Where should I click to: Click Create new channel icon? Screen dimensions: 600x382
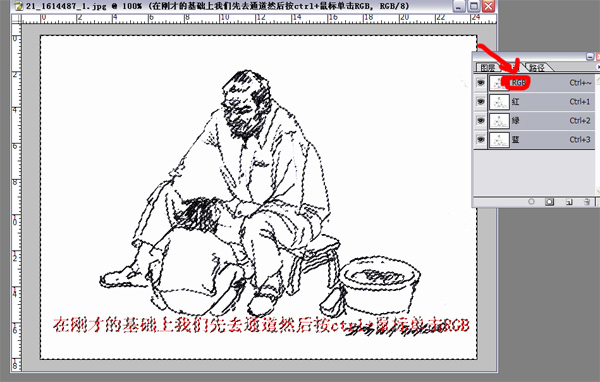[x=569, y=202]
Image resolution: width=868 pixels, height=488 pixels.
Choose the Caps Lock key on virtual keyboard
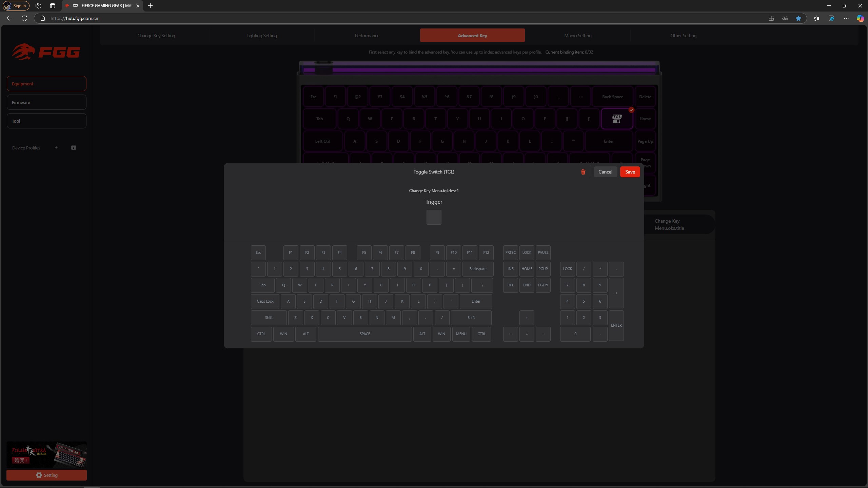pos(265,301)
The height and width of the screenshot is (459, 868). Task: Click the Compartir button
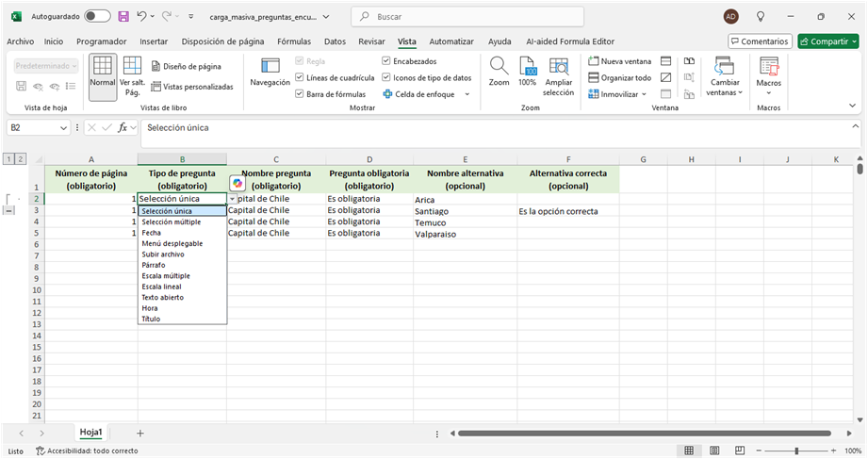pyautogui.click(x=827, y=41)
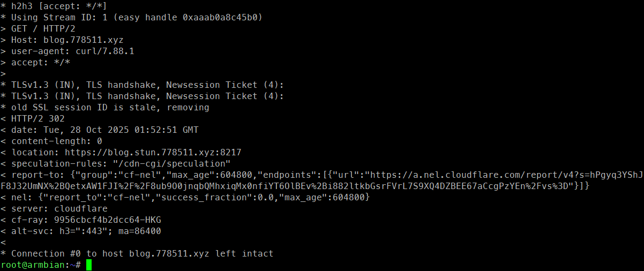Click the server: cloudflare header
This screenshot has height=271, width=644.
(59, 209)
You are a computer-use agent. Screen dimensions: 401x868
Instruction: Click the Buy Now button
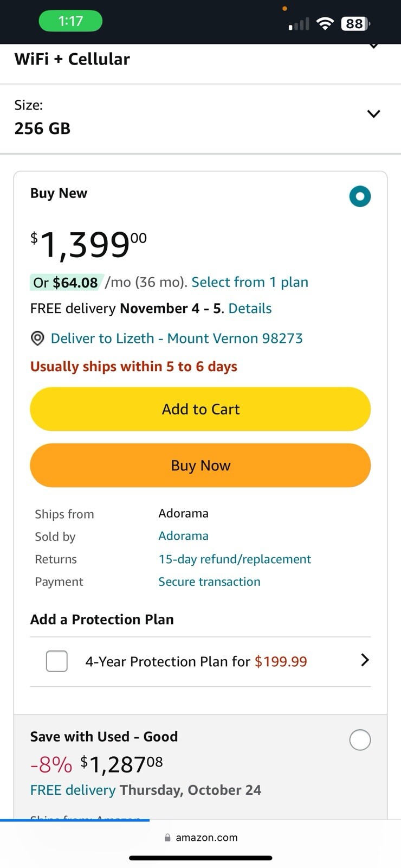[201, 465]

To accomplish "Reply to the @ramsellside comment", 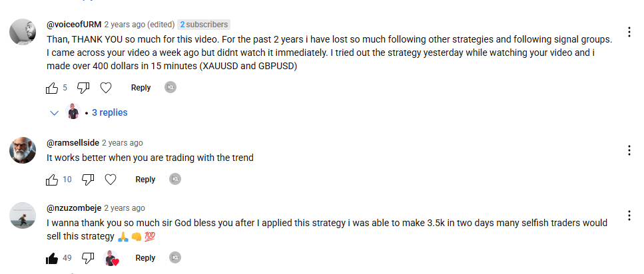I will [x=145, y=180].
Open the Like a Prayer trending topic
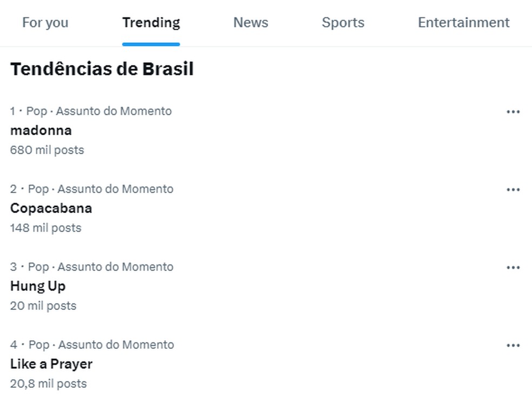This screenshot has height=403, width=532. [51, 364]
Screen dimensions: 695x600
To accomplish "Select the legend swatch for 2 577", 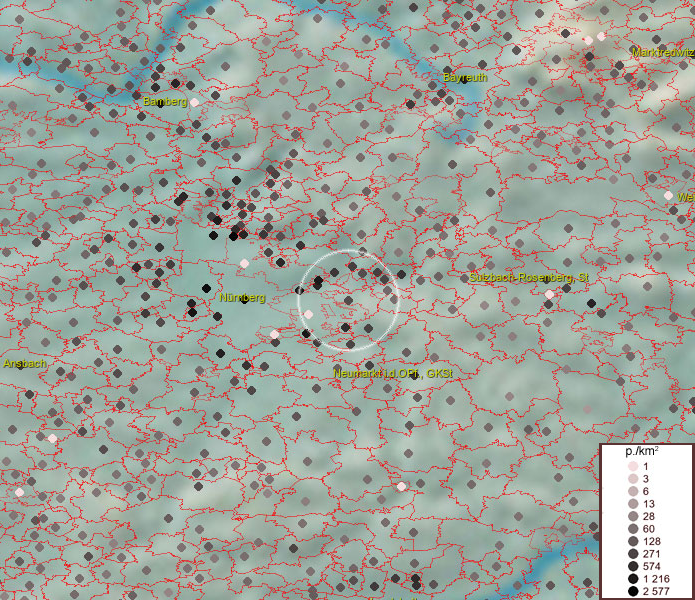I will pos(633,591).
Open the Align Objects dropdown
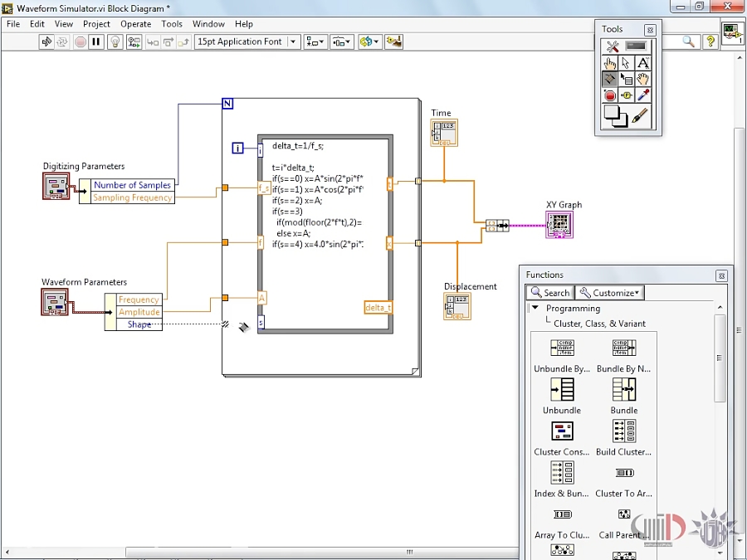This screenshot has width=747, height=560. (x=315, y=41)
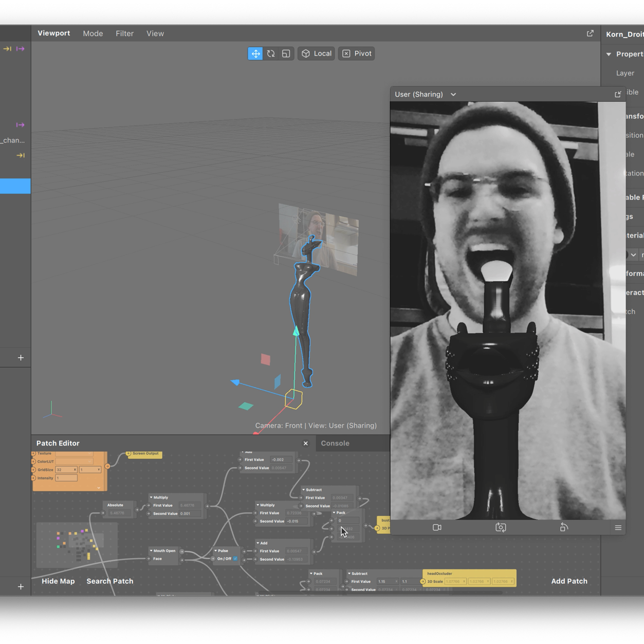This screenshot has height=644, width=644.
Task: Toggle the Pulse On/Off checkbox
Action: tap(235, 559)
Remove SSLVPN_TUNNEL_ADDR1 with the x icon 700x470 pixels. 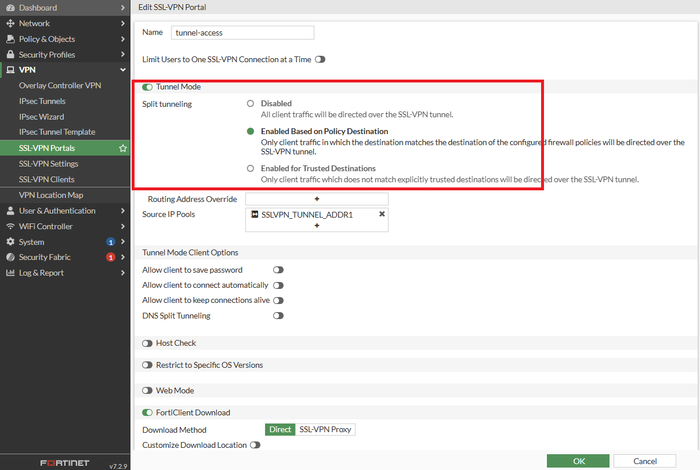pyautogui.click(x=382, y=214)
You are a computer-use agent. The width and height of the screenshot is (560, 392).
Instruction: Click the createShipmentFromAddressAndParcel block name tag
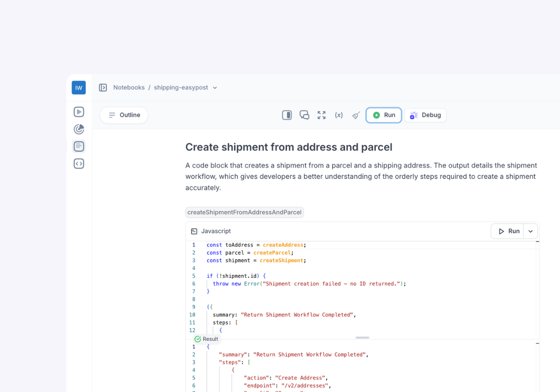pos(244,212)
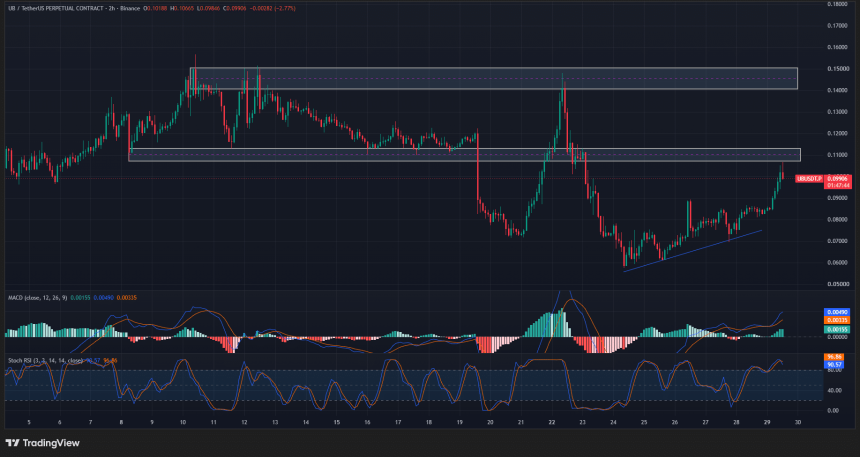Click date 22 on the time axis
Screen dimensions: 860x457
(551, 422)
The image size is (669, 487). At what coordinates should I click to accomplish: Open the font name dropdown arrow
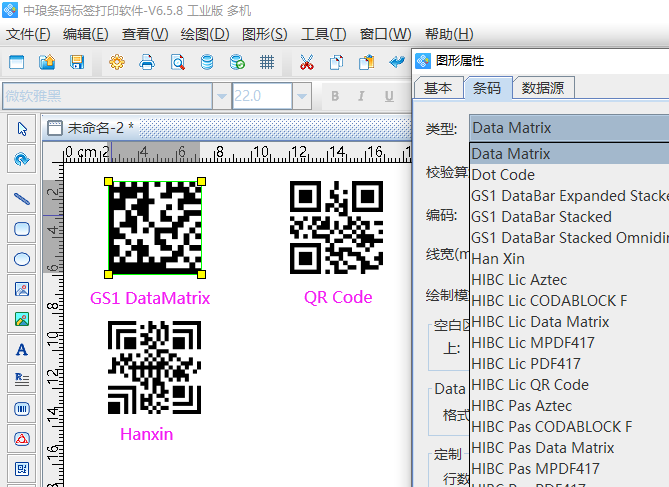coord(219,97)
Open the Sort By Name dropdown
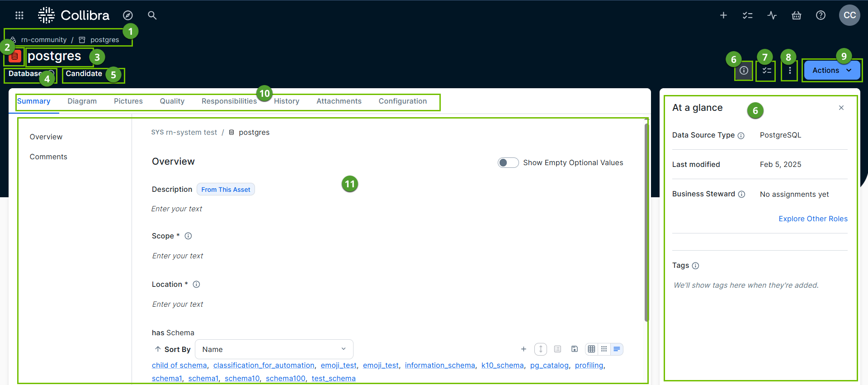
----
Repeat word for word, and nothing more, the lines between the line containing "Instruction: Click the createShipmentFromAddressAndParcel" and the last line of the records above, inclusive, without pictures.

_Reply:_
Instruction: Click the createShipmentFromAddressAndParcel block name tag
pos(244,212)
Click date 22 on the time axis
Screen dimensions: 860x457
(551, 422)
The image size is (669, 487). At what coordinates should I click to accomplish: Open the font name dropdown arrow
coord(219,97)
Open the Sort By Name dropdown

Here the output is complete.